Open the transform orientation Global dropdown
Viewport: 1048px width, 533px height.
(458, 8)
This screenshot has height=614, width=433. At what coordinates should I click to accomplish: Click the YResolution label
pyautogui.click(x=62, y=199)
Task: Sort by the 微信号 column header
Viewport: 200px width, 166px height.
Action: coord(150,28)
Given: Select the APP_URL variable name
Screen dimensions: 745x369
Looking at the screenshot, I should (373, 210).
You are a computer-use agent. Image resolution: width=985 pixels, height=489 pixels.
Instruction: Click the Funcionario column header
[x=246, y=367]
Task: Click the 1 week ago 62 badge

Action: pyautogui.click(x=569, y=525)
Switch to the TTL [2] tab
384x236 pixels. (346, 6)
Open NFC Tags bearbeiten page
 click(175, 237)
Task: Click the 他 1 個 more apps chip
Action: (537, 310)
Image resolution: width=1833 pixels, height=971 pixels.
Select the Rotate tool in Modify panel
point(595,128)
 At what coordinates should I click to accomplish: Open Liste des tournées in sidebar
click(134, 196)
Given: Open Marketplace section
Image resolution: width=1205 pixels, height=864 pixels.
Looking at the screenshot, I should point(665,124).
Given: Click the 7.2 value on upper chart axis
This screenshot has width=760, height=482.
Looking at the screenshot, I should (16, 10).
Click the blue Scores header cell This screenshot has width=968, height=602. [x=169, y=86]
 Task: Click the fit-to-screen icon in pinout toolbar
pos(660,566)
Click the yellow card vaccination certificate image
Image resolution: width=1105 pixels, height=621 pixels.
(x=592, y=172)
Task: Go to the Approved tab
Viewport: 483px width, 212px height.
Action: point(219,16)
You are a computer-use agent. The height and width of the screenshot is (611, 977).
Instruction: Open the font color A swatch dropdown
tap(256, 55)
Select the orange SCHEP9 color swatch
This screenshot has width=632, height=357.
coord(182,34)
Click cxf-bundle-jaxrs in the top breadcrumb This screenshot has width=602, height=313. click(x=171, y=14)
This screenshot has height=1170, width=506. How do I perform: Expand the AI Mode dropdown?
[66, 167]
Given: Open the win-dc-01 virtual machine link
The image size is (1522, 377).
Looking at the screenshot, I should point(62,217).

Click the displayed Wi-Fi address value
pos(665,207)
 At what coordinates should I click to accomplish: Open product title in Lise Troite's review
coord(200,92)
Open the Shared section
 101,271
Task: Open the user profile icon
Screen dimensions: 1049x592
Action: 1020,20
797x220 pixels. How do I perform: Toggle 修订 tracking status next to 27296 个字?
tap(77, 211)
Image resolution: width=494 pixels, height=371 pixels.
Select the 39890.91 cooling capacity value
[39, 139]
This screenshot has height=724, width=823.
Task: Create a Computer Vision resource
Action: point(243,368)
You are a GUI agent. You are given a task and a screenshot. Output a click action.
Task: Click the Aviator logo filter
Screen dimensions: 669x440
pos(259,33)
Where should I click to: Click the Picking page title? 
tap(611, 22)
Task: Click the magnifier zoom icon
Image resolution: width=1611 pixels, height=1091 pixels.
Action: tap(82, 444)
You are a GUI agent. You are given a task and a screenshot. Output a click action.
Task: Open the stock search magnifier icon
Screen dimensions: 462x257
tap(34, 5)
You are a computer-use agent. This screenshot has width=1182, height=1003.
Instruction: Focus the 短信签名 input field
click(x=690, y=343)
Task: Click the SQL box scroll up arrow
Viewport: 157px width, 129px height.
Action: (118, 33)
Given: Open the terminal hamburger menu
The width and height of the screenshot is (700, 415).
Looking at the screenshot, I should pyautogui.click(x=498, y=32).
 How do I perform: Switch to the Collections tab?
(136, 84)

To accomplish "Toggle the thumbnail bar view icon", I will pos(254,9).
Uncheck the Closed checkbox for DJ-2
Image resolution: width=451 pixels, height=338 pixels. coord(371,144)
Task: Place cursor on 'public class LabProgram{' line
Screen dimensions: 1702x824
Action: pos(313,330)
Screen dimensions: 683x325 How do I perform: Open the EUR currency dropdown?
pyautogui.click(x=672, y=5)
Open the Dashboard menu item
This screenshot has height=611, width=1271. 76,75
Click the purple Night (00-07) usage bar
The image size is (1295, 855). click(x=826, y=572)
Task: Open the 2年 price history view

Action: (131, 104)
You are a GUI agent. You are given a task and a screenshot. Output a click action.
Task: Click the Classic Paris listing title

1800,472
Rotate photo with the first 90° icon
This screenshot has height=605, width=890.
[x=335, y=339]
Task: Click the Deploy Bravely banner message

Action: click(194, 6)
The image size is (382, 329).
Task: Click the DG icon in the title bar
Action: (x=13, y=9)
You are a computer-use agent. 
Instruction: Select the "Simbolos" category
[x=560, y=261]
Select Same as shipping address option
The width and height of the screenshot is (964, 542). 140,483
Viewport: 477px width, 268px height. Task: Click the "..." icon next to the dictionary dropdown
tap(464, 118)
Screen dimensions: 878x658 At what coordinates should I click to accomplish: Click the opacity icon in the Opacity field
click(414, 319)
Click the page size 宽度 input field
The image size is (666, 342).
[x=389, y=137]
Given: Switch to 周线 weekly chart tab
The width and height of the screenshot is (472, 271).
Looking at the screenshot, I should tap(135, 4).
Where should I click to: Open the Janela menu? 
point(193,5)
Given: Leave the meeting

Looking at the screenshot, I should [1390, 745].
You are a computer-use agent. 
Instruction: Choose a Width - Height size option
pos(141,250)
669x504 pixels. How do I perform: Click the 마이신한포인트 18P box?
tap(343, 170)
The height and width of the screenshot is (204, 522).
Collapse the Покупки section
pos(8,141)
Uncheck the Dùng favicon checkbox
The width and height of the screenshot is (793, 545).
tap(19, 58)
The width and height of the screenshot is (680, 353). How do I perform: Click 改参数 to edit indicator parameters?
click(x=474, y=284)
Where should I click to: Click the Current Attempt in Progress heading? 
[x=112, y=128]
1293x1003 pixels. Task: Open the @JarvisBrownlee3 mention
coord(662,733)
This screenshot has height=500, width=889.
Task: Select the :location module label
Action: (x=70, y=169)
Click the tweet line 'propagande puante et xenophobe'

· · · · · · ·

◆ **The task**: The lines holding the string "magnifier" are what is needed from the material above.

◆ **Task solution**:
Task: Click the magnifier zoom icon
Task: Open the stock search magnifier icon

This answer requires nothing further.